L’espressione allude a una dinamica in cui la rottura diventa strumento politico deliberato: architetture multilaterali, regole commerciali e assetti di sicurezza non vengono soltanto aggiornati, ma messi in discussione nella loro legittimità. Non è più il tempo della manutenzione dell’ordine esistente, bensì della sua ridefinizione, talvolta attraverso una pressione che ne accelera l’erosione. In questo quadro, gli Stati Uniti — il Paese che contribuì in modo decisivo a costruire l’assetto postbellico — sono oggi tra gli attori che più ne accelerano la trasformazione. Il cambiamento non riguarda singole decisioni, ma l’approccio complessivo al multilateralismo, al commercio regolato e alla natura stessa delle alleanze. Per l’Europa, ciò si traduce in una crescente incertezza strategica. Il partenariato transatlantico, a lungo considerato il perno della sicurezza europea, appare meno prevedibile, oscillante tra “rassicurazione, condizionalità e coercizione”.

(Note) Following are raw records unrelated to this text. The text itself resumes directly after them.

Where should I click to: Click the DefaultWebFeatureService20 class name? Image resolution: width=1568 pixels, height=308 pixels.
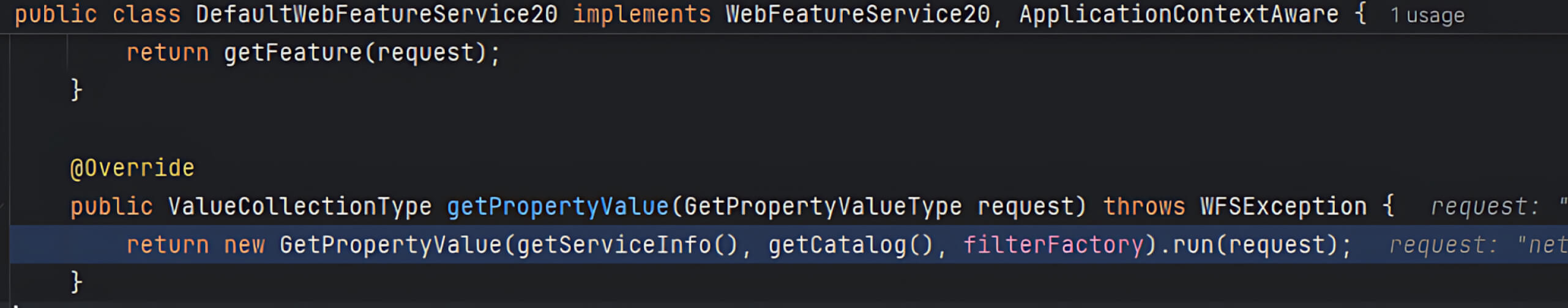coord(376,15)
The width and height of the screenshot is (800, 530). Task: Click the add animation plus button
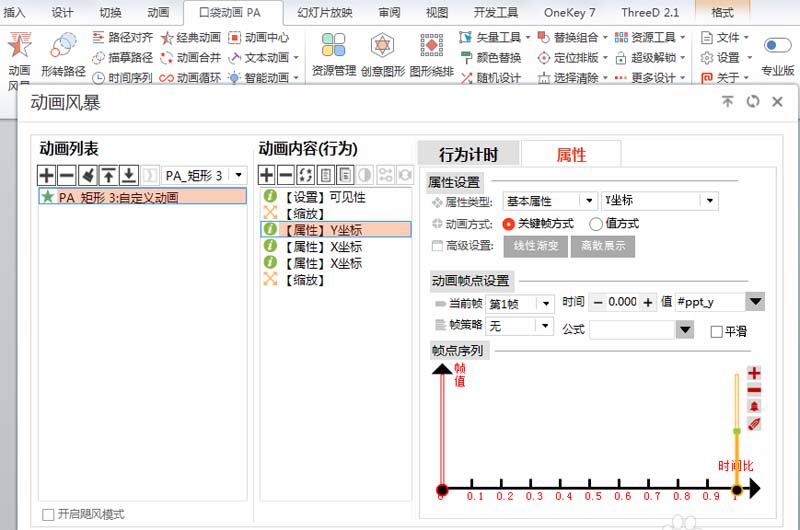coord(46,175)
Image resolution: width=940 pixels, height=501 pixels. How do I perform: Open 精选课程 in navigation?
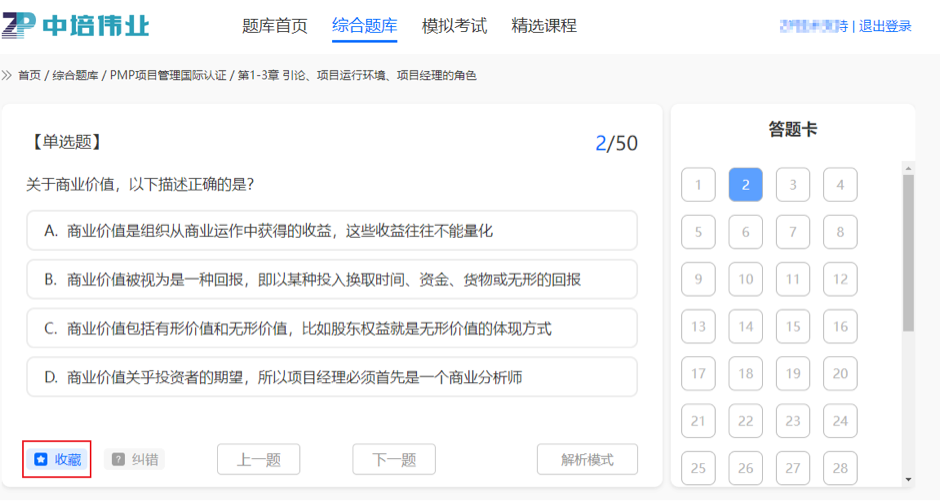544,26
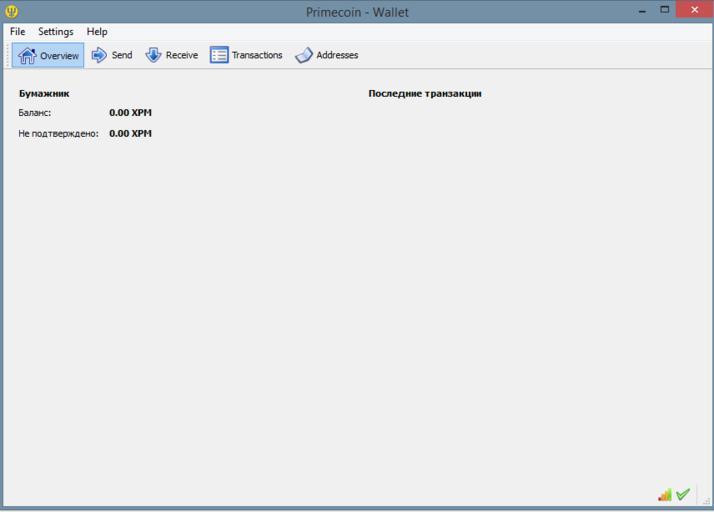
Task: Click the Последние транзакции heading
Action: coord(425,93)
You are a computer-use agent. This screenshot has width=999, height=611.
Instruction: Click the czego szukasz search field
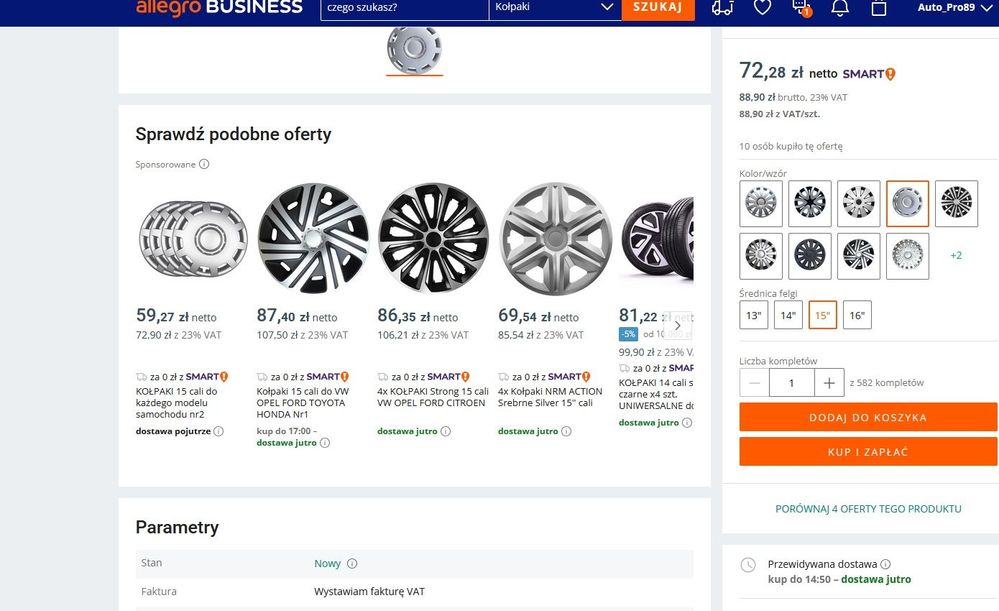click(x=405, y=8)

A Monaco, nel 2025, questa ambivalenza emerse con particolare chiarezza. L’intervento del vicepresidente statunitense J. D. Vance lasciò intendere che il sostegno americano non fosse più un presupposto implicito, ma una variabile legata alla capacità europea di dimostrare impegno concreto. Non una rottura formale, ma la normalizzazione di un rapporto meno automatico e più condizionato. Quest’anno sono attesi, tra gli altri, il Segretario di Stato Marco Rubio, il Segretario generale della NATO Mark Rutte e la Presidente della BCE Christine Lagarde. All’apertura dei lavori, l’ambasciatore statunitense presso la NATO ha respinto le letture più pessimistiche del rapporto, ribadendo l’impegno americano nell’Alleanza, a condizione che gli alleati europei rafforzino le proprie capacità operative.

Ma il documento non si limita alla dimensione geopolitica. Un altro elemento centrale è l’erosione della fiducia nei sistemi politici occidentali. In molte democrazie avanzate, la politica è percepita come amministrazione di uno status quo incapace di produrre miglioramenti tangibili. Quando la promessa di progresso graduale perde credibilità, aumenta la disponibilità a soluzioni di rottura.

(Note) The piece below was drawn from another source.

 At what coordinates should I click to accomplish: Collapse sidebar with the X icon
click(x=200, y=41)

Ciò che si profila non è un semplice vuoto di potere, ma un cambio di atmosfera: un mondo in cui le regole arretrano e i rapporti di forza avanzano. La guerra in Ucraina e le pressioni ibride che attraversano l’Europa non interrompono l’ordine esistente; ne rivelano la fragilità. Il pericolo, come suggerisce il rapporto, non è soltanto la crisi ma la sostituzione: un sistema in cui le norme condivise cedono il passo a sfere di influenza e negoziati asimmetrici. Eppure, l’ordine post-1945 può essere in difficoltà, ma non è ancora superato. La Conferenza di Monaco si presenta così non come un rito diplomatico, ma come un banco di prova. Se la palla da demolizione è già in movimento, la domanda è chi, e con quali strumenti, sia ancora disposto a costruire.